- [Textauszug]
▼▼▼
Am 4. Mai 2021 ist Fuchsia auf der Zertifizierungsseite der Bluetooth-Interessengemeinschaft aufgetaucht. Dort tragen Hersteller ihre Geräte ein, um das Bluetooth-Siegel erhalten zu können. Bei dem Gerät handelt es sich um ein Google Home Hub von 2018. Eigentlich hat das Gerät 2019 den Namen Nest Hub bekommen. Daher ist es etwas verwunderlich, dass Google für diesen Eintrag den alten Namen gewählt hat.
In den kommenden Wochen soll die neue Software-Plattform als Update für das Nest Hub erscheinen. Die meisten werden wohl kaum etwas davon mitbekommen, da sich nach außen nichts ändert. Der Launch stellt aber einen größeren Schritt für Fuchsia dar, denn jetzt könnten weitere Geräte folgen.
Ein Nachfolger für Android?
Android ist trotz der Bemühungen Googles in den vergangenen Jahren weiterhin stark fragmentiert. Fast jeder Hersteller von Android-Smartphones und -Tablets legt seine eigene Oberfläche über Android und erschwert dadurch Updates. Wenn eine neue Android-Version von Google veröffentlicht wird, müssen die Hersteller ihre Oberflächen erst daran anpassen – und das dauert. Oft ist ihnen der Aufwand auch zu groß. Für den Nutzer bedeutet das schlichtweg: Keine Updates mehr.
▲▲▲
- [Aufgabenstellung]
1. Prüfe für jede Aussage, ob sie mit dem Auszug zu Fuchsia übereinstimmt: (a) Fuchsia erschien am 4. Mai 2021 auf der Zertifizierungsseite der Bluetooth-Interessengemeinschaft. (b) Das Update verändert das Nest Hub nach außen sichtbar. (c) Google trug das Gerät unter dem Namen Nest Hub ein. Beantworte jede Aussage mit Ja oder Nein und zitiere die entscheidenden Worte aus dem Auszug wörtlich.
2. Gib aus dem Auszug zu Fuchsia alles von „In den kommenden“ bis hinunter zu „Keine Updates mehr.“ wortgetreu wieder.
3. Setze den Text über Fuchsia und die Fragmentierung von Android im Anschluss an seinen letzten Satz fort.
Die Auflistung spielt hierfür keine Rolle.

- [Datenzeilen]
▼▼▼
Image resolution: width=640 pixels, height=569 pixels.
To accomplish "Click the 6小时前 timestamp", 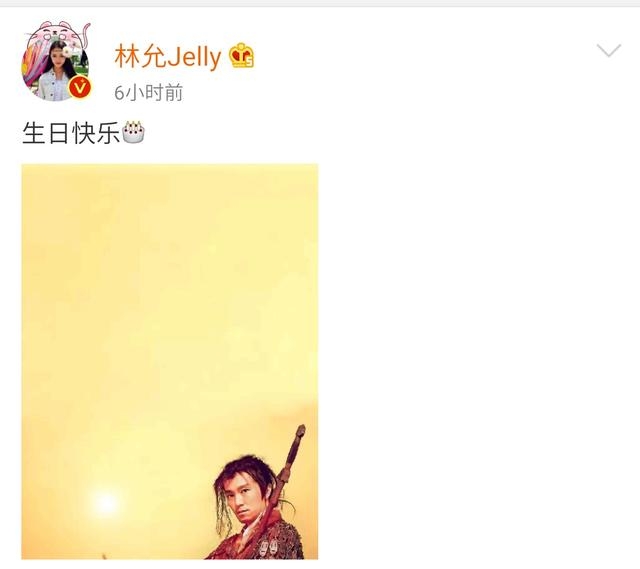I will (x=149, y=93).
▲▲▲
- [Ergebnisse je Aufgabe]
1.
(a) Ja: „Am 4. Mai 2021 ist Fuchsia auf der Zertifizierungsseite der Bluetooth-Interessengemeinschaft aufgetaucht.“
(b) Nein: „da sich nach außen nichts ändert“
(c) Nein: „dass Google für diesen Eintrag den alten Namen gewählt hat“

2.
In den kommenden Wochen soll die neue Software-Plattform als Update für das Nest Hub erscheinen. Die meisten werden wohl kaum etwas davon mitbekommen, da sich nach außen nichts ändert. Der Launch stellt aber einen größeren Schritt für Fuchsia dar, denn jetzt könnten weitere Geräte folgen.
Ein Nachfolger für Android?
Android ist trotz der Bemühungen Googles in den vergangenen Jahren weiterhin stark fragmentiert. Fast jeder Hersteller von Android-Smartphones und -Tablets legt seine eigene Oberfläche über Android und erschwert dadurch Updates. Wenn eine neue Android-Version von Google veröffentlicht wird, müssen die Hersteller ihre Oberflächen erst daran anpassen – und das dauert. Oft ist ihnen der Aufwand auch zu groß. Für den Nutzer bedeutet das schlichtweg: Keine Updates mehr.

3.
Fuchsia könnte hier den Umbruch bedeuten. Es soll laut „9to5Google“ kompatibel mit Android-Apps sein. Zwar sind die Dateien anders verpackt, jedoch kommt eine speziell entwickelte Version der Android-Laufzeitumgebung (ART), die die Ausführung der Apps ermöglicht. Android-Nutzer müssten sich somit nicht mal auf große Veränderungen einstellen. Das ist nicht verwunderlich, schließlich ist Android das weltweit beliebteste Betriebssystem und ein wie auch immer gestalteter Nachfolger sollte von dem riesigen Fundus an vorhandenen Apps Gebrauch machen können.
Einen kleinen Dämpfer für diejenigen, die schon auf Fuchsia hoffen, gibt es dennoch. Android- und Chrome-Chef Hiroshi Lockheimer bestätigte laut „The Verge“ auf der Google I/O 2019, dass Fuchsia nicht als das neue Android oder neue Chrome OS gehandelt wird. Es sei vielmehr eine Testumgebung, in der moderne und neuartige Technologien ausprobiert werden. Die daraus gewonnen Erkenntnisse wolle Google zur Verbesserung von anderen Produkten verwenden. Erst Ende 2020 hat das Unternehmen das Open-Source-Modell von Fuchsia ausgeweitet, um öffentliche Beiträge zu ermöglichen. In welcher Form Fuchsia also seinen Weg auf Smartphones, Tablets und andere Geräte findet, ist noch völlig unklar.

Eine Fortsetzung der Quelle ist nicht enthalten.